Report: EU Antitrust Officials Are Looking Into Apple Pay, iPhone NFC Chips

Report: EU Antitrust Officials Are Looking Into Apple Pay, iPhone NFC Chips

Officials across the European Union have already made their thoughts on Facebook’s Libra cryptocurrency project clear. Now those concerns have extended to Apple Pay, with EU antitrust chief Margrethe Vestager’s office probing whether the company’s pre-installed mobile payments software is playing dirty with the competition, Bloomberg reported on Thursday.

European Commission officials asked mobile-payments providers, banks and app developers in September “about how Apple Inc. devices may favour Apple Pay over other payment solutions,” Bloomberg wrote, citing MLex. In an email statement to Bloomberg, regulators confirmed the office was monitoring “possible anti-competitive market practices and abusive conduct” without naming Apple.

“In this context, the commission is actively monitoring the development of mobile payment solutions, the behaviour by operators active in the payments sector, including mobile payments,” the EU wrote.
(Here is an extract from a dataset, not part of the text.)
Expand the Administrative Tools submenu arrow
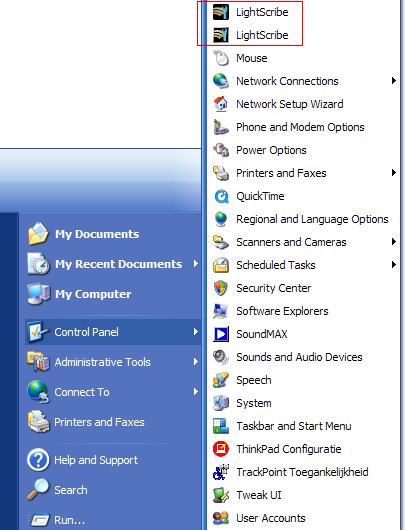406x530 pixels. pos(196,362)
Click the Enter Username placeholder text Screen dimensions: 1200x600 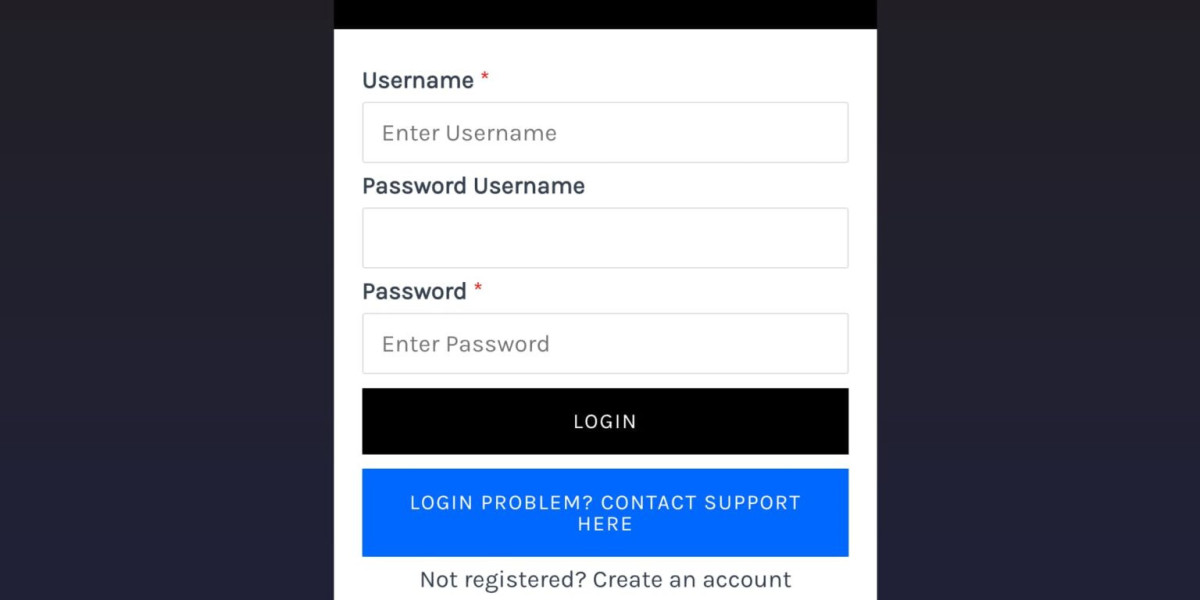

According to MLex, the issue centres on Apple’s proprietary Near-Field Communication (NFC) chip, which Apple Pay relies on to enable users to pay at stores by just holding their phones near a card reader. Last year, Vestager said she was aware of reports that Apple was limiting use of the NFC chip to only cards included in Apple Wallet. No such restrictions on NFC permissions for cards or banking apps exist on Android.

Competitors have also complained that Apple refuses to allow competing payment methods into Apple Wallet, as well as the way that the iPhone automatically prompts users with Wallet and Apple Pay interfaces when an NFC signal is received, MLex reported. According to 9to5Mac, while Apple has eased up on some NFC restrictions, other apps have to be manually opened to the foreground to receive NFC signals.

No official investigation is yet underway, and EU regulators could decide to drop the matter. But services like mobile payments have become a cornerstone of Apple’s strategy in an era of declining device sales, with CEO Tim Cook recently saying that Apple Pay’s growth is adding users and growing monthly transaction volumes faster than PayPal. 

Carnegie Mellon University Tepper School of Business’s Tim Derdenger recently told Quartz that Apple is obviously restricting the feature for its own benefit, because “They don’t want rivals launching a wallet. If they opened it up, it would mitigate their market position.”